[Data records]
- Opening Delimiter -
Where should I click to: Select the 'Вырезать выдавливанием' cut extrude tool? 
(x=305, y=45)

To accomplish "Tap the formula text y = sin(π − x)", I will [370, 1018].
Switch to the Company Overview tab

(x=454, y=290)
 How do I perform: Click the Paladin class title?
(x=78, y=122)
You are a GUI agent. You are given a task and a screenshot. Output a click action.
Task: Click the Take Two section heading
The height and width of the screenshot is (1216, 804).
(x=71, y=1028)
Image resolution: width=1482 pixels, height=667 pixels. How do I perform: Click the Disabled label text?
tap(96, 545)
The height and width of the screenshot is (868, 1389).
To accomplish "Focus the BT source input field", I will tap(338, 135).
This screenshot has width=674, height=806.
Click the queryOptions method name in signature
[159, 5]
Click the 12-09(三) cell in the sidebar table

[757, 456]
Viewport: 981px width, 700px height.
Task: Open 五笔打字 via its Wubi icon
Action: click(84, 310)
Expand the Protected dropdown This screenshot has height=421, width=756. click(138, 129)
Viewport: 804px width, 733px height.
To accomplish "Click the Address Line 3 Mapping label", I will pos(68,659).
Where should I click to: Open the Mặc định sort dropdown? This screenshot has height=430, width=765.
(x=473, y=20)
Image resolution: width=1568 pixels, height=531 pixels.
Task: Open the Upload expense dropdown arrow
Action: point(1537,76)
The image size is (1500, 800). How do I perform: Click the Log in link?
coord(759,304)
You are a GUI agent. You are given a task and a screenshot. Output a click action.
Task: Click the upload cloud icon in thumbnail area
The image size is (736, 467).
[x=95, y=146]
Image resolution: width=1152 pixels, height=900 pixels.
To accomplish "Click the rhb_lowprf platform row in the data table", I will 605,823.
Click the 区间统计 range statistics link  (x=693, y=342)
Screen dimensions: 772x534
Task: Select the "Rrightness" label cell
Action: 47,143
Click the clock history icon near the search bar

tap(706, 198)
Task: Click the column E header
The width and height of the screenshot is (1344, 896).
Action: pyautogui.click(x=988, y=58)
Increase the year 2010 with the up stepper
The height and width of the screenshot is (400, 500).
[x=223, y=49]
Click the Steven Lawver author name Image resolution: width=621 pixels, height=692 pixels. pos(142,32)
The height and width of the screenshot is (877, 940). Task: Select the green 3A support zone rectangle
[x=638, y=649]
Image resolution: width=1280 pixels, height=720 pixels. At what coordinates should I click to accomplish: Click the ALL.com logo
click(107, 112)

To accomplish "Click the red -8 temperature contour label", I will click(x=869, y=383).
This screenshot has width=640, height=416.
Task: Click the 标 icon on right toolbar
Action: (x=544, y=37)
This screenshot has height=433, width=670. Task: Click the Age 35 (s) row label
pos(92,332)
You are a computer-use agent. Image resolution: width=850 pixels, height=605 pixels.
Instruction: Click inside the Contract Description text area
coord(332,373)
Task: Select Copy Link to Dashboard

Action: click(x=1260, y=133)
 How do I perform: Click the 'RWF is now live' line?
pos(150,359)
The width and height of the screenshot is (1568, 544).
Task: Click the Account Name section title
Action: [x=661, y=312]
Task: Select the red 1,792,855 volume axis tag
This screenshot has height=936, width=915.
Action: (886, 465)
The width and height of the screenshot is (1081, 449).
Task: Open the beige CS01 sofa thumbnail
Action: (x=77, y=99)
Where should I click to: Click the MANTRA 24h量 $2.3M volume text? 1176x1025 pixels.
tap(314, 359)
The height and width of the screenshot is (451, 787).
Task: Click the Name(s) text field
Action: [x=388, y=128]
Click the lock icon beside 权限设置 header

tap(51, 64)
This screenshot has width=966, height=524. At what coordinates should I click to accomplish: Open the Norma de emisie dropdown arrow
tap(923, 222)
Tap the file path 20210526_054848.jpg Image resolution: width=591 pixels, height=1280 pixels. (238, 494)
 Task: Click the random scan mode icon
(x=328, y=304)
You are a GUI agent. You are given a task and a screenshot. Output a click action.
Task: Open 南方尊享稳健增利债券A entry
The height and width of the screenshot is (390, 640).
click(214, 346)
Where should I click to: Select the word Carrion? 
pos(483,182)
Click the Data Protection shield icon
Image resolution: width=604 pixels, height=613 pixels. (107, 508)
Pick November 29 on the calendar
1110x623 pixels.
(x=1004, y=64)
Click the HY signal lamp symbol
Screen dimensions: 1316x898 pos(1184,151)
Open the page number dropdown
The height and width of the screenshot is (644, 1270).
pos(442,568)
- Closing Delimiter -
About this exercise: Copy the entries above exactly. Miss none of them.

Response area:
Where should I click to: Select the 'Вырезать выдавливанием' cut extrude tool? 
(x=305, y=45)

To accomplish "Tap the formula text y = sin(π − x)", I will [370, 1018].
Switch to the Company Overview tab

(x=454, y=290)
 How do I perform: Click the Paladin class title?
(x=78, y=122)
You are a GUI agent. You are given a task and a screenshot. Output a click action.
Task: Click the Take Two section heading
The height and width of the screenshot is (1216, 804).
(x=71, y=1028)
Image resolution: width=1482 pixels, height=667 pixels. How do I perform: Click the Disabled label text?
tap(96, 545)
The height and width of the screenshot is (868, 1389).
To accomplish "Focus the BT source input field", I will tap(338, 135).
This screenshot has width=674, height=806.
Click the queryOptions method name in signature
[159, 5]
Click the 12-09(三) cell in the sidebar table

[757, 456]
Viewport: 981px width, 700px height.
Task: Open 五笔打字 via its Wubi icon
Action: click(84, 310)
Expand the Protected dropdown This screenshot has height=421, width=756. click(138, 129)
Viewport: 804px width, 733px height.
To accomplish "Click the Address Line 3 Mapping label", I will pos(68,659).
Where should I click to: Open the Mặc định sort dropdown? This screenshot has height=430, width=765.
(x=473, y=20)
Image resolution: width=1568 pixels, height=531 pixels.
Task: Open the Upload expense dropdown arrow
Action: point(1537,76)
The image size is (1500, 800). How do I perform: Click the Log in link?
coord(759,304)
You are a GUI agent. You are given a task and a screenshot. Output a click action.
Task: Click the upload cloud icon in thumbnail area
The image size is (736, 467).
[x=95, y=146]
Image resolution: width=1152 pixels, height=900 pixels.
To accomplish "Click the rhb_lowprf platform row in the data table", I will 605,823.
Click the 区间统计 range statistics link  (x=693, y=342)
Screen dimensions: 772x534
Task: Select the "Rrightness" label cell
Action: 47,143
Click the clock history icon near the search bar

tap(706, 198)
Task: Click the column E header
The width and height of the screenshot is (1344, 896).
Action: pyautogui.click(x=988, y=58)
Increase the year 2010 with the up stepper
The height and width of the screenshot is (400, 500).
[x=223, y=49]
Click the Steven Lawver author name Image resolution: width=621 pixels, height=692 pixels. pos(142,32)
The height and width of the screenshot is (877, 940). Task: Select the green 3A support zone rectangle
[x=638, y=649]
Image resolution: width=1280 pixels, height=720 pixels. At what coordinates should I click to accomplish: Click the ALL.com logo
click(107, 112)

To accomplish "Click the red -8 temperature contour label", I will click(x=869, y=383).
This screenshot has width=640, height=416.
Task: Click the 标 icon on right toolbar
Action: (x=544, y=37)
This screenshot has height=433, width=670. Task: Click the Age 35 (s) row label
pos(92,332)
You are a computer-use agent. Image resolution: width=850 pixels, height=605 pixels.
Instruction: Click inside the Contract Description text area
coord(332,373)
Task: Select Copy Link to Dashboard

Action: click(x=1260, y=133)
 How do I perform: Click the 'RWF is now live' line?
pos(150,359)
The width and height of the screenshot is (1568, 544).
Task: Click the Account Name section title
Action: [x=661, y=312]
Task: Select the red 1,792,855 volume axis tag
This screenshot has height=936, width=915.
Action: (886, 465)
The width and height of the screenshot is (1081, 449).
Task: Open the beige CS01 sofa thumbnail
Action: (x=77, y=99)
Where should I click to: Click the MANTRA 24h量 $2.3M volume text? 1176x1025 pixels.
tap(314, 359)
The height and width of the screenshot is (451, 787).
Task: Click the Name(s) text field
Action: [x=388, y=128]
Click the lock icon beside 权限设置 header

tap(51, 64)
This screenshot has width=966, height=524. At what coordinates should I click to accomplish: Open the Norma de emisie dropdown arrow
tap(923, 222)
Tap the file path 20210526_054848.jpg Image resolution: width=591 pixels, height=1280 pixels. (238, 494)
 Task: Click the random scan mode icon
(x=328, y=304)
You are a GUI agent. You are given a task and a screenshot. Output a click action.
Task: Open 南方尊享稳健增利债券A entry
The height and width of the screenshot is (390, 640).
click(214, 346)
Where should I click to: Select the word Carrion? 
pos(483,182)
Click the Data Protection shield icon
Image resolution: width=604 pixels, height=613 pixels. (107, 508)
Pick November 29 on the calendar
1110x623 pixels.
(x=1004, y=64)
Click the HY signal lamp symbol
Screen dimensions: 1316x898 pos(1184,151)
Open the page number dropdown
The height and width of the screenshot is (644, 1270).
pos(442,568)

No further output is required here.